-- What this exercise asks --
1. Reproduce the passage of the Cypress testing article starting with "One way to be" and going on through "are no surprises.".
2. Take the article on testing React apps with Cypress further, picking up after its final sentence.

-- Extract provided --

____________

Testing React Apps With Cypress

Testing React Apps With Cypress

React is a JavaScript library used to create beautiful, eye-catching user interfaces in web applications

React was downloaded 1,025,630,896 times in 2023. That number is a mouth full right?

Source "npm-stat.com"

With great power comes great responsibility. As software developers, we have the privilege to create something out of nothing and it has to be the most fascinating feeling ever.

One way to be responsible as software developers is to adopt Test Driven Development or TDD.

TDD is today considered the standard in the software development life cycle.

In this article, we will look at testing a basic react app with Cypress. We will focus more on end-to-end testing or E2E.

What is Testing?

Testing as the name implies is the process of checking software or a code block runs as intended and there are no surprises.

As mentioned earlier in regards to front-end testing can be in two forms, unit testing and end-to-end testing.

What is Unit Testing?

Unit testing involves isolating a part or a module of a software or codebase and testing that in isolation making sure it does what it is meant to do.

For example, you have a login page with two text inputs for email and password, you have a button to trigger an action on click. Unit testing will be like testing only the input field for email making sure the input is captured and registered correctly.

What is end-to-end Testing?

E2E testing is a type of testing that does not require isolating a part or a module but rather testing everything from start to finish.

Bringing back the example of the web app, E2E testing will involve not only testing the login page but also what comes after the login page to the very end of the application.

For the sake of this article, I made a basic react app. You can clone and follow along. https://github.com/Shoetan/cypress-test

Step 1: Clone and navigate to the project directory and run the code below. This will download all dependencies.

yarn install

Step 2: Go to https://docs.cypress.io/guides/getting-started/installing-cypress and go to the getting started tab.

____________

-- Records shown --
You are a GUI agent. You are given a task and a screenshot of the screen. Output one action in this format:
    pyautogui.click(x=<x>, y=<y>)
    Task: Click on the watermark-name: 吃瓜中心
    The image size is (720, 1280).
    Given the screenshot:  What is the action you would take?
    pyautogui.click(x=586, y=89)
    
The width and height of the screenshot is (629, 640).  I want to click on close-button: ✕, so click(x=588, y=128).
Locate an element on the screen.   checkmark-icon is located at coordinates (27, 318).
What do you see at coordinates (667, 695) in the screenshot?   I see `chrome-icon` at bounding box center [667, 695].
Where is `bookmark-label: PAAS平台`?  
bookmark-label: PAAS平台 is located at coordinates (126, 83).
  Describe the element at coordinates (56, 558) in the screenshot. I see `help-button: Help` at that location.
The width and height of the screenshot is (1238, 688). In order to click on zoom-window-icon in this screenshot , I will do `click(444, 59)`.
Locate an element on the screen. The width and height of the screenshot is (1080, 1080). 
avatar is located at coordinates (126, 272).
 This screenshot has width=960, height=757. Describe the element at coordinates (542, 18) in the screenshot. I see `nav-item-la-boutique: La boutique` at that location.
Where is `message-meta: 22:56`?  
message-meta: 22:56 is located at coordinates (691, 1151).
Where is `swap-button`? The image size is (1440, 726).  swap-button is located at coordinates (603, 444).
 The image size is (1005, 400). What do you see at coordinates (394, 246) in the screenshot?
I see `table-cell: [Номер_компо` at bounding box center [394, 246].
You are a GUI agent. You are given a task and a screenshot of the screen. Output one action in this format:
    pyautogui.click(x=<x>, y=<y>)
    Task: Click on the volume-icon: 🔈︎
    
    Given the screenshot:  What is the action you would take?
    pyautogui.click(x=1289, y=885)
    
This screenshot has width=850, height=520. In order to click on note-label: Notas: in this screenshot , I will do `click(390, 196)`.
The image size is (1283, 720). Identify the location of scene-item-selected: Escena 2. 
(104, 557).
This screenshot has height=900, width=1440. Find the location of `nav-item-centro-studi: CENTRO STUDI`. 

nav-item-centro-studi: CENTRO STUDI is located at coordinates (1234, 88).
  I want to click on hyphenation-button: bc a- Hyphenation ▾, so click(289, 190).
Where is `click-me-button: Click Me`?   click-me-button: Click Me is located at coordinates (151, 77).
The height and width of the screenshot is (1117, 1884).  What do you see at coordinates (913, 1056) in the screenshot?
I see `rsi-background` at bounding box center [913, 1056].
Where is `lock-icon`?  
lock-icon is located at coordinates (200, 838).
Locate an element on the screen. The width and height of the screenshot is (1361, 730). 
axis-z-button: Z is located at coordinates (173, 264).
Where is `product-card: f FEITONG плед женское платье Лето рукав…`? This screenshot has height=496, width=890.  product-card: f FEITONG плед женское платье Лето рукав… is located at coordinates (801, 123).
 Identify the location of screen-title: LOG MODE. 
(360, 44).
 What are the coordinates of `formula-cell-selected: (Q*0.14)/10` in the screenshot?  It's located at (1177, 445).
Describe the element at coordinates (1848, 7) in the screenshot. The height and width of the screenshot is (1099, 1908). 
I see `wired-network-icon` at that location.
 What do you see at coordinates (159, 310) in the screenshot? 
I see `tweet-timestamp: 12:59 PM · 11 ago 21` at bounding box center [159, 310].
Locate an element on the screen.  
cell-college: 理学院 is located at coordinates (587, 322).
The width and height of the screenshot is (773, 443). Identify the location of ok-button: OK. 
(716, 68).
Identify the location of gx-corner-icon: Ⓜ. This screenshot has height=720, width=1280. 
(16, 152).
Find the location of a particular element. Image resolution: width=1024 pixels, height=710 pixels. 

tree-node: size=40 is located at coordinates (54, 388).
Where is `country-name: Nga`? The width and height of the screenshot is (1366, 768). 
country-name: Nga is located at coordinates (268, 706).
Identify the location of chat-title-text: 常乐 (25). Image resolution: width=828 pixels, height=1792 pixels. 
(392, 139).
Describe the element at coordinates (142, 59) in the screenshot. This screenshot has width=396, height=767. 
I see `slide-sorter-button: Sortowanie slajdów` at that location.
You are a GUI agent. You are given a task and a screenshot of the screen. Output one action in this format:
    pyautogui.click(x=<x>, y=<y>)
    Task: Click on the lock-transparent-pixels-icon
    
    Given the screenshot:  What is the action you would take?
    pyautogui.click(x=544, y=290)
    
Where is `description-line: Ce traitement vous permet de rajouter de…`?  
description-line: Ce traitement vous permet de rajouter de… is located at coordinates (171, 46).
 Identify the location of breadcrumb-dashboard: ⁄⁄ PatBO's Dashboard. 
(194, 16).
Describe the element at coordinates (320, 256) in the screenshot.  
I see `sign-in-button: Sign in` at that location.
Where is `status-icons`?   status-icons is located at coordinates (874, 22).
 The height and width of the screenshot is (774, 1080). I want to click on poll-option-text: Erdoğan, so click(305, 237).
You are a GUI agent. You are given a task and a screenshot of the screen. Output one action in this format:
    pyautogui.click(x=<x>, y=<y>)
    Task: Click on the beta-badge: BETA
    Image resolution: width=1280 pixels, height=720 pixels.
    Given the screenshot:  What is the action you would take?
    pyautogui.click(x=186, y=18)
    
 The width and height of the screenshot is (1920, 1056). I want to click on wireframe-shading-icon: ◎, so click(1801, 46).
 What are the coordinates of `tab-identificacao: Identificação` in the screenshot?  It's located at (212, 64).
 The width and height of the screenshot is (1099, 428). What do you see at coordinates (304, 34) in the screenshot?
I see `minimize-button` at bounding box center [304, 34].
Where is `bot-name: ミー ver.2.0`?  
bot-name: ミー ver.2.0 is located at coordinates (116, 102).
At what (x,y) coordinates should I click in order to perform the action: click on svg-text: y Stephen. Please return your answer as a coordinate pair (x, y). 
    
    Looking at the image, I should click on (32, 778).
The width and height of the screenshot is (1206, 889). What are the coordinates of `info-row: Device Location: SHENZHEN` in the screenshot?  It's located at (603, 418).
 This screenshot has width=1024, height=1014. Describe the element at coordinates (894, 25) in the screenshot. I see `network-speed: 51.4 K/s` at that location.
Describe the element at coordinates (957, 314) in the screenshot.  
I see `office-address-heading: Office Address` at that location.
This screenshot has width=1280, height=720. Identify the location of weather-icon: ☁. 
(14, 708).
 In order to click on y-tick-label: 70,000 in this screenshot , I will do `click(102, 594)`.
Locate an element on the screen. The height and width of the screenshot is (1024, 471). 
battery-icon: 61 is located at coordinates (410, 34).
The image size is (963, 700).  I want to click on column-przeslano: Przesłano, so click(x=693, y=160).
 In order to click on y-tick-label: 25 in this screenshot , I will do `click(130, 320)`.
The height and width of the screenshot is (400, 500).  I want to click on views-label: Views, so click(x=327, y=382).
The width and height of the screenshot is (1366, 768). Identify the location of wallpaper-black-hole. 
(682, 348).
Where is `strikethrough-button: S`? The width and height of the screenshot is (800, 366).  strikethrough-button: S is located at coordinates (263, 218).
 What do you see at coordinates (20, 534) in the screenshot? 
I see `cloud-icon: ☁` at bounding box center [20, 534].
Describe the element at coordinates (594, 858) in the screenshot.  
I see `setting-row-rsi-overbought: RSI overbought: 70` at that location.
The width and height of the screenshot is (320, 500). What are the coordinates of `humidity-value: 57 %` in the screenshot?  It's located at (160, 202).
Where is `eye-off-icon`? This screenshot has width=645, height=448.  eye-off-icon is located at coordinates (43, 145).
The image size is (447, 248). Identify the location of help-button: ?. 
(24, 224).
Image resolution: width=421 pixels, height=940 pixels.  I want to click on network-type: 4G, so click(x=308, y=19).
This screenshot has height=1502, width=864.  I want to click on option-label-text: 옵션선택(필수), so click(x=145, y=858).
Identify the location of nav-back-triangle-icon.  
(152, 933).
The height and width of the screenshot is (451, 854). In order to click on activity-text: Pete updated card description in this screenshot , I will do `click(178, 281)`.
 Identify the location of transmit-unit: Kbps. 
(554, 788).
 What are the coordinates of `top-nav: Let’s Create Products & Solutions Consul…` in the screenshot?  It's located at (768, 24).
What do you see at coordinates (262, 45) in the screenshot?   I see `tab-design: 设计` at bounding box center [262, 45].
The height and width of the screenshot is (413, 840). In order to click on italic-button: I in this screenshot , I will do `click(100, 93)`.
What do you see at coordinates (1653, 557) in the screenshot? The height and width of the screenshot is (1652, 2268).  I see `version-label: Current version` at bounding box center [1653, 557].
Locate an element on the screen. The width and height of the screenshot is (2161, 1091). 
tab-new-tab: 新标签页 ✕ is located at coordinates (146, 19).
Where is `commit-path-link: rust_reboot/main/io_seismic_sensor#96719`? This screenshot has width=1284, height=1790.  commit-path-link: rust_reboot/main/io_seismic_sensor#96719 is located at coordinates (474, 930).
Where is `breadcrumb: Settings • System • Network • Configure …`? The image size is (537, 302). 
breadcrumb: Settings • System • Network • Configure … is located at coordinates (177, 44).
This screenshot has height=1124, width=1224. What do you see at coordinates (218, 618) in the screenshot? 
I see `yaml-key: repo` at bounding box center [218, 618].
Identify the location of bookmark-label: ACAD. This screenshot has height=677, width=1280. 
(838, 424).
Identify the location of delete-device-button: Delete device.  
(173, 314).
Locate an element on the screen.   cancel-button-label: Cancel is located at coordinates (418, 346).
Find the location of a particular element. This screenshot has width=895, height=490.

____________

-- Answers by item --
1.
One way to be responsible as software developers is to adopt Test Driven Development or TDD.

TDD is today considered the standard in the software development life cycle.

In this article, we will look at testing a basic react app with Cypress. We will focus more on end-to-end testing or E2E.

What is Testing?

Testing as the name implies is the process of checking software or a code block runs as intended and there are no surprises.

2.
Step 3: Install cypress in your project NB: You should be in your project directory.

npm install cypress --save-dev

Step 4: Run this command. This will open a browser-like testing environment called Launchpad. You can use npx but I just like using yarn.

yarn run cypress open

Cypress will do some verification in the background and once everything is ok you will be greeted with a screen like this.

Step 5: Choose the kind of test you want to carry out. At the beginning of this article, I said we are focusing on E2E testing. So choose E2E testing from the screen below.

Step 6: After selecting the type of testing you want to run some configurations have to be done to your project so just click continue.

Step 7: After a successful configuration you get to pick which browser you want. I just go for Chrome always.

Congratulations you just successfully installed and configured cypress in your application and you can start testing now.

Take a look at your project in your text editor you will see a folder called Cypress has been added to your folders.

Step 7: Click on create new spec. A spec is essentially just a test file that is all it is. This file has an extension of .cy .js .

Step 8: Click on ok to run a spec file. You can name this file anything I will name mine firstTest. Click create spec. This will add a spec file to your project.

Step 9: Navigate to your text editor or IDE menu bar look inside the cypress folder there will be a folder named e2e in that folder lies your test code.

If you cloned the sample project earlier this is what it looks like. Very basic we would be testing the counter.

Right now we can begin testing. Let's say we want to test the counter making sure that the h1 element exists and we display something to the user. But first;

Step 10: Go to the test file mine is called firstTest.cy.js and replace the example URL with the local URL your react app is running on.

Step 11: Add a property to the element you want to test. In our case, we are testing the counter. This property is exclusively used for testing purposes.

<h1 class="counter" counter-testid="counter" >
        {counter}
 </h1>

Step 12: Go to your test file and use the test id to get the element you are testing. Your test file code should look like below now.

describe('template spec', () => {
  it('passes', () => {
    cy.visit('http://localhost:5173/')
    cy.get('[counter-testid="counter"]').should("exist")
  })
})

What the above line of code tells Cypress to get an element with the id "counter" and check if it exists.

Going back to your Chrome instance running Cypress you will see a message written in green and we all know what green stands for. Your test passed horray!

This is not an extensive test as we only tested the counter if it exits. The purpose of this article is to set up cypress and test the counter. Different edge cases can be tested to ensure the optimal performance of your app.

You can see that running tests is not difficult. Would you consider incorporating tests into your workflow?